Saturday, September 11, 2010

Water's Wares

At one point in my life, not-so-very long ago, I didn't really know about the properties of water. For that matter, I didn't really care about the properties of water. But after examining them in depth for the past couple of days, I learned quite a few interesting things about them.

Does that clear anything up?

Thursday, September 2, 2010

A Study in Studies

Clinical trials.

What are they?

This question has plagued my mind for quite some time. After all, the phrase surfaces often in the news and in virtually every magazine ever published.

But what purpose do they really serve?

After reading through the summary of a study on rheumatoid arthritis, I think some of this confusion has been cleared up. A clinical trial is nothing but a research study in human beings.

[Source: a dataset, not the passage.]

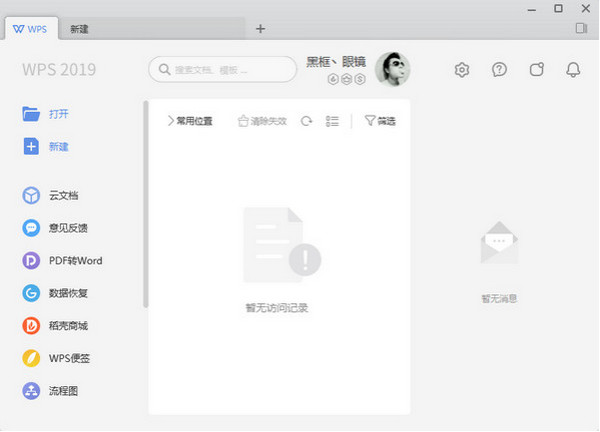Launch WPS便签 sticky notes

[31, 359]
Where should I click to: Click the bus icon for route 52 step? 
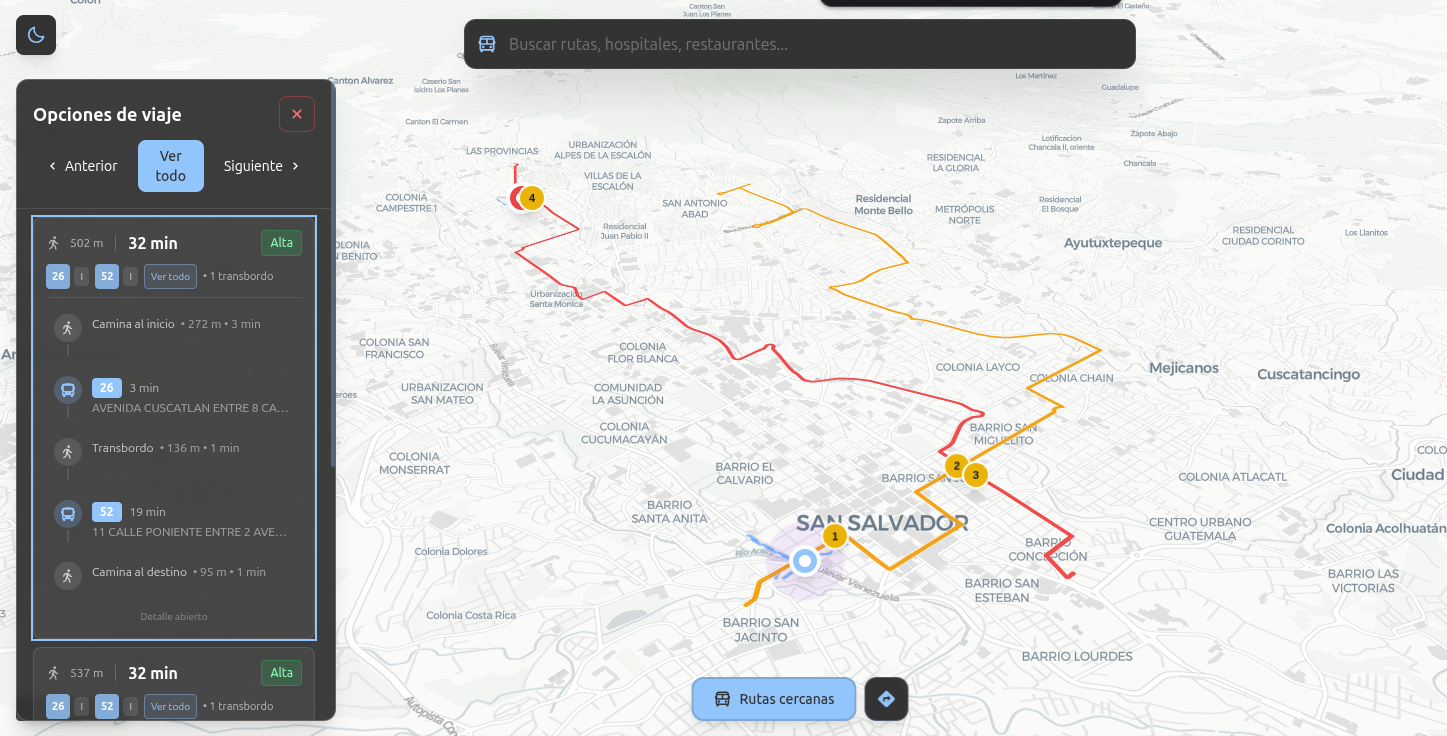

It's typically done to study various reactions to a medicine that is still in the trial stage.

The particular example I examined was a double-blind, placebo attempt to validate the use of a drug aimed to treat rheumatoid arthritis. What exactly do those terms mean?

To quote from

DOUBLE-BLIND STUDY: A clinical trial design in which neither the participating individuals nor the study staff knows which participants are receiving the experimental drug and which are receiving a placebo (or another therapy). Double-blind trials are thought to produce objective results, since the expectations of the doctor and the participant about the experimental drug do not affect the outcome; also called double-masked study.

PLACEBO: A placebo is an inactive pill, liquid, or powder that has no treatment value. In clinical trials, experimental treatments are often compared with placebos to assess the treatment's effectiveness.

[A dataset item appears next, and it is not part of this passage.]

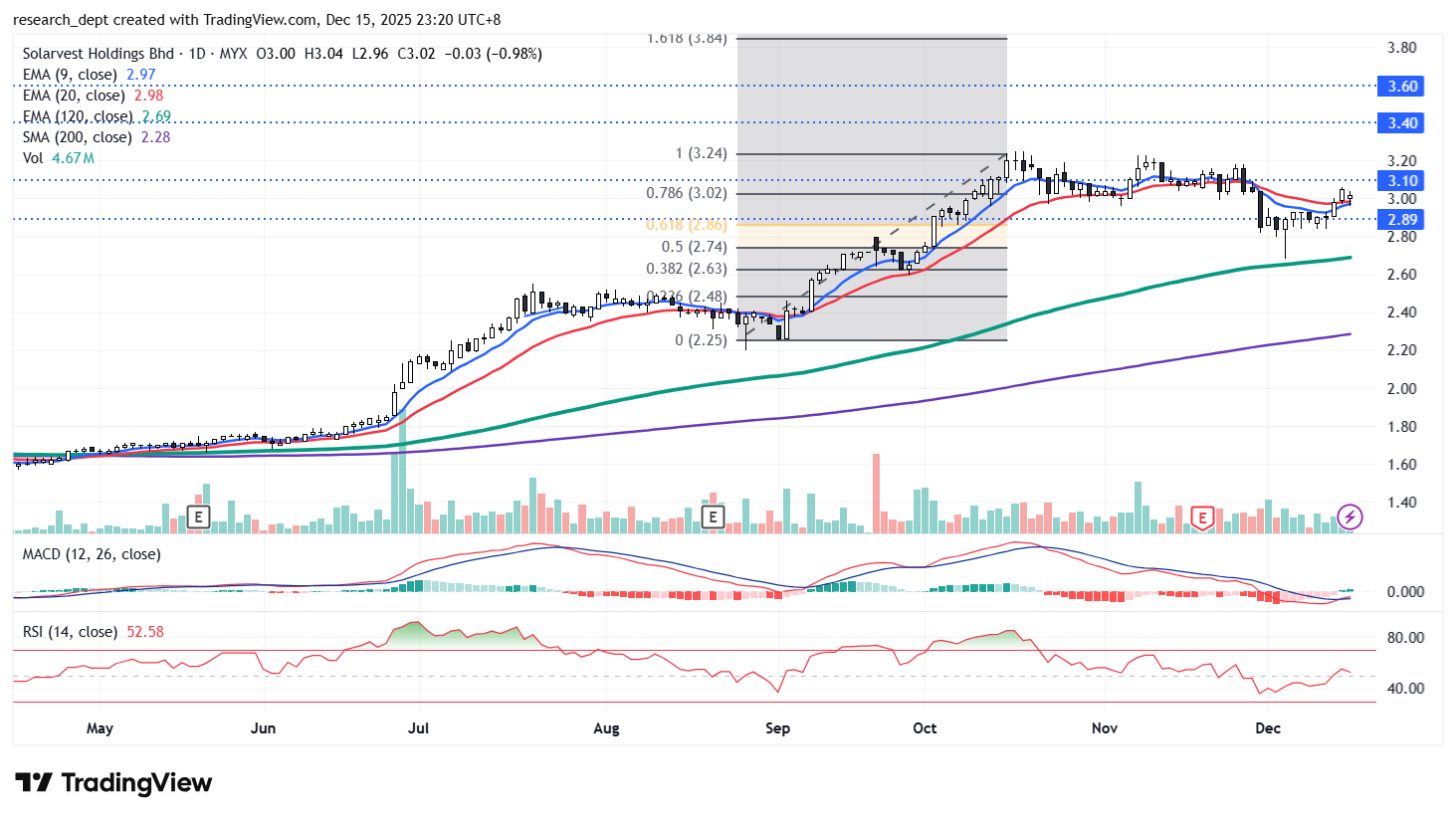Click the 3.10 price level label
Viewport: 1456px width, 820px height.
[x=1402, y=181]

So a placebo is basically: nothing. It's useless. It's a waste of time. If you're the person receiving it, you can't expect anything to happen.

But if you're a placebo recipient in a double-blind study, you wouldn't know it. That's what a double-blind study is: neither the participants nor the overseers really know who is the control group and who is actually receiving a functional drug.

Now, I've mentioned something new: the control group. The control group is nothing but the placebo group. Everything else between the two groups is exactly the same. The only difference between the control group and the group actually receiving the drug is that one group actually receives the drug.

So let's set up a hypothetical situation which is an attempt to see if a drug that is hailed as fighting cancer would work. There would be two arms (groups--the control and the experimental). The control group would receive nothing but the placebo--so we could measure the results of what would happen without the drug. The experimental, on the other hand, would receive varying amounts of the drug over an extended period of time.

Once this time had expired, we could collect results. Was there a notable increase in the condition of the experimental group? If so, then perhaps the drug is notable and should be studied further. But on the other hand, if the condition of the experimental group degrades compared to the placebo group, then there are probably some adverse effects from the drug, which would need to be scrapped.

So I hope that I have cleared up some of my own confusion when it comes to what a clinical trial is. It's nothing but an attempt to carry out an experiment in humans. This is typically done to study the effects certain medicines can have on their targets. There are different setups possible, including the double-blind, in which neither the participants nor the personnel really know who receives the real drug or not.

Does anyone else not want to be in a clinical trial anytime soon?